Conclusion

J'ai eu de la chance avec la météo. Même si il a fait froid, ce qui semble normale pour un mois de mai breton.  Tout cumulé j'ai du avoir deux jours de pluie sur les quinzes que constitue mon périple.

Mais mon plus gros coup de bol c'est le vent.
Sur tout le parcours de la Bretagne nord le vent soufflait de l'est-nord-est et me poussait et parfois propulsait vers l'Atlantique.
A la pointe de la Bretagne il a viré nord pour finir plein ouest pour le retour par la côte sud jusqu'à environ Vannes où il est revenu nord-nord-est et donc en pleine poire.
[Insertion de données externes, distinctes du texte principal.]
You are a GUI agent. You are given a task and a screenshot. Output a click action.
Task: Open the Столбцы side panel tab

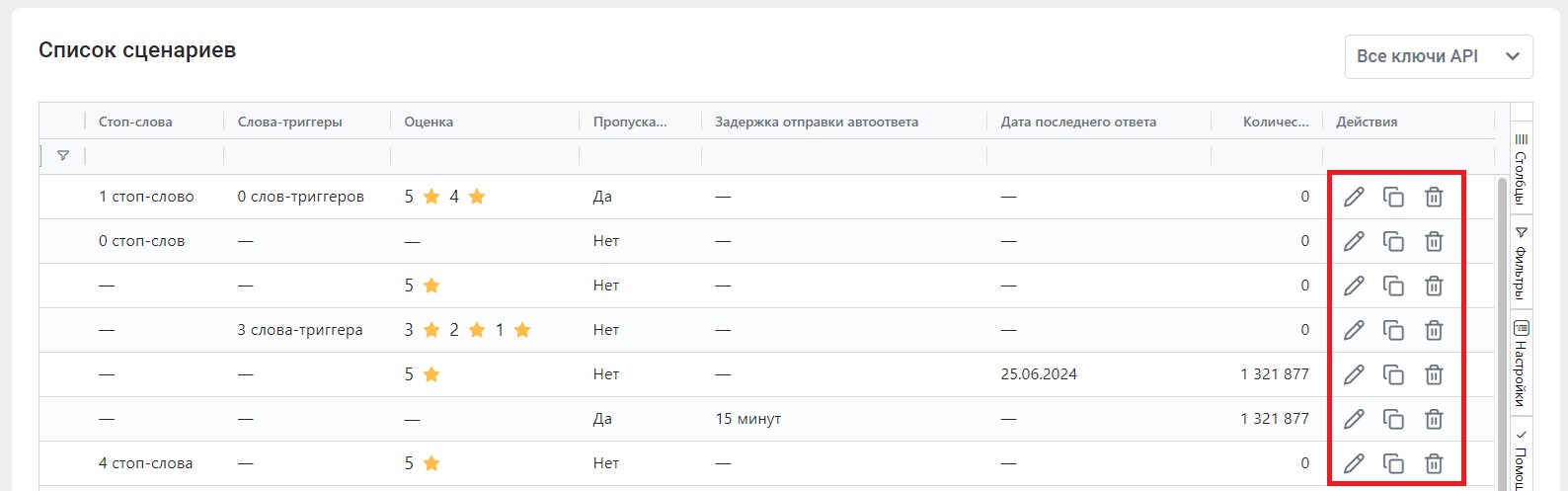coord(1521,169)
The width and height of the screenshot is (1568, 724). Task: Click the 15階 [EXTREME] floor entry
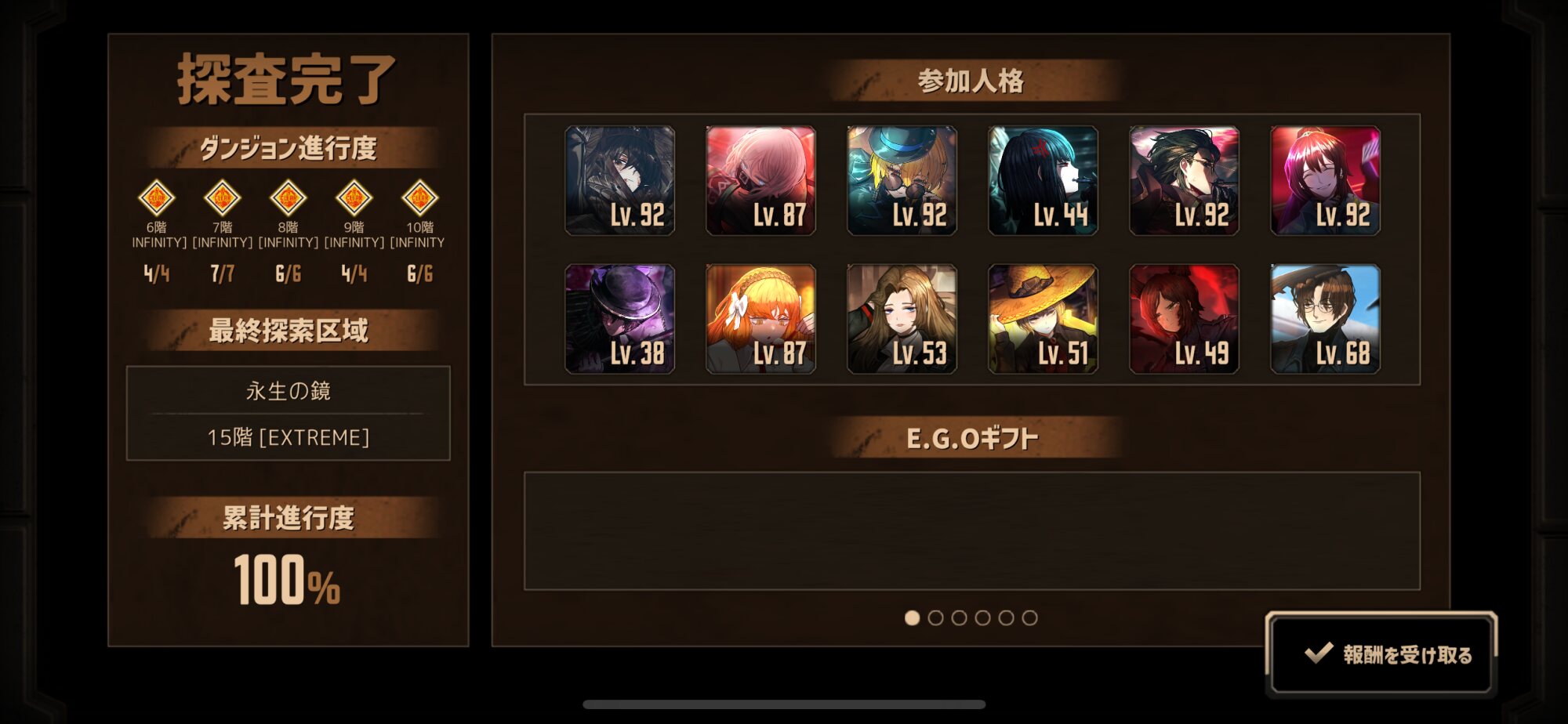coord(289,437)
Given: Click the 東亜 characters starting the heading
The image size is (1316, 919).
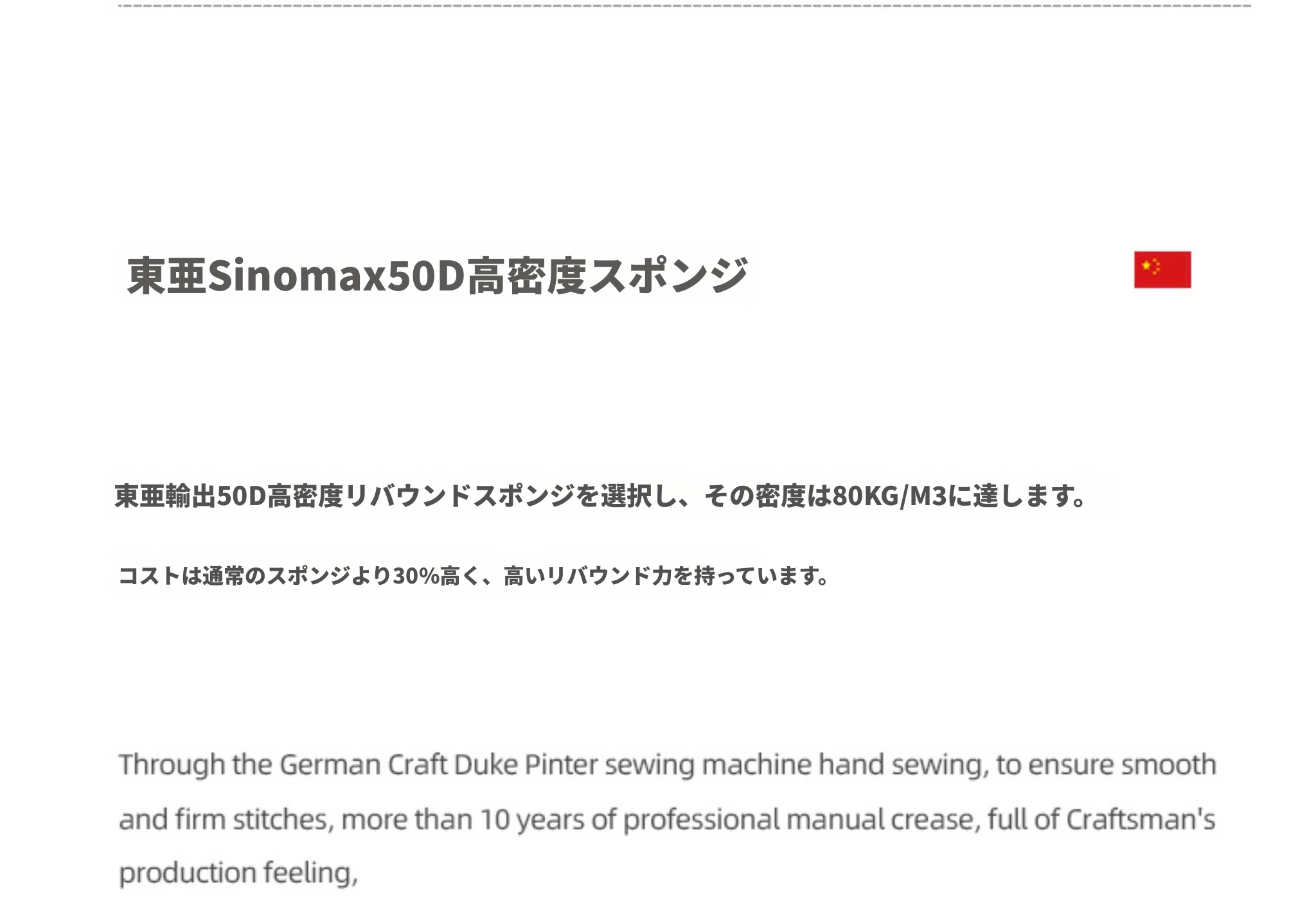Looking at the screenshot, I should point(166,276).
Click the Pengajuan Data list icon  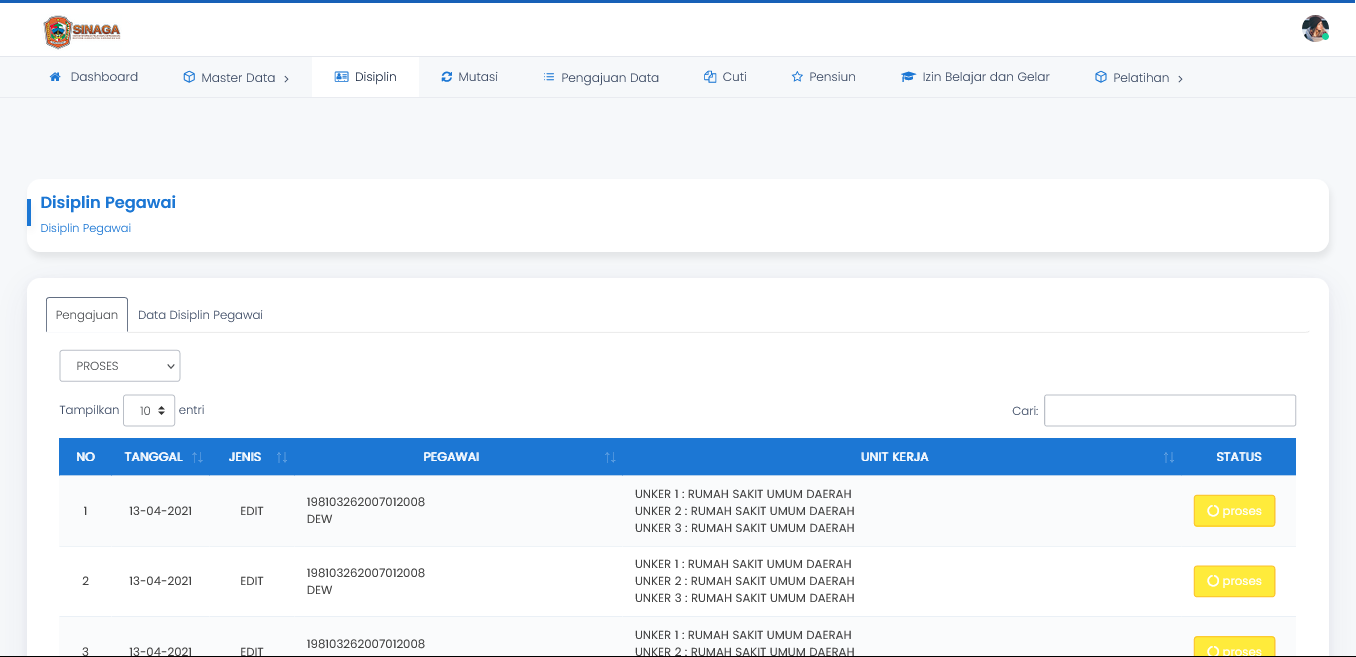549,77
En cette période de l'année la saison touristique n'a pas encore débuté; pour ceux qui aiment le calme et apprécient les paysages sauvages c'est une aubaine. Ceci dit les rencontres même bréves sont toujours de bons moments.

Au niveau du matos: rien à signaler. Ou presque. J'avais fait le choix du réchaud à cartouche de gaz (PocketRocket de MSR un des plus léger du marché) pour le gain de poids, la facilité et l'encombrement mais je n'ai trouvé des cartouches compatibles, à valve, que par hasard dans un Décathlon à Morlaix. J'ai donc regretté mon bon vieux réchaud MSR à combustibles liquide.

J'ai testé ma nouvelle selle Brooks (les connaisseurs apprécieront) et j'en suis enchanté. J'ai enfin pu pédaler en toute liberté, sans cuissard et...sans mal au derche :o)

Le transport par TER est trés bien fait puisqu'on peut monter et descendre du wagon avec le vélo chargé, mais il faut parfois soulever la bécane car le marche-pied et le quai ne sont pas forcément au même niveau.
Par contre pour ce qui est d'accéder aux quais c'est une autre paire de manche. A Rouen comme à Caen il n'y a pas d'ascenseur compatible pour les vélos, alors soit tu passes ton temps à transbahuter tes sacoches et autre tente, soit tu joues les Belmondo à descendre ou monter les escaliers.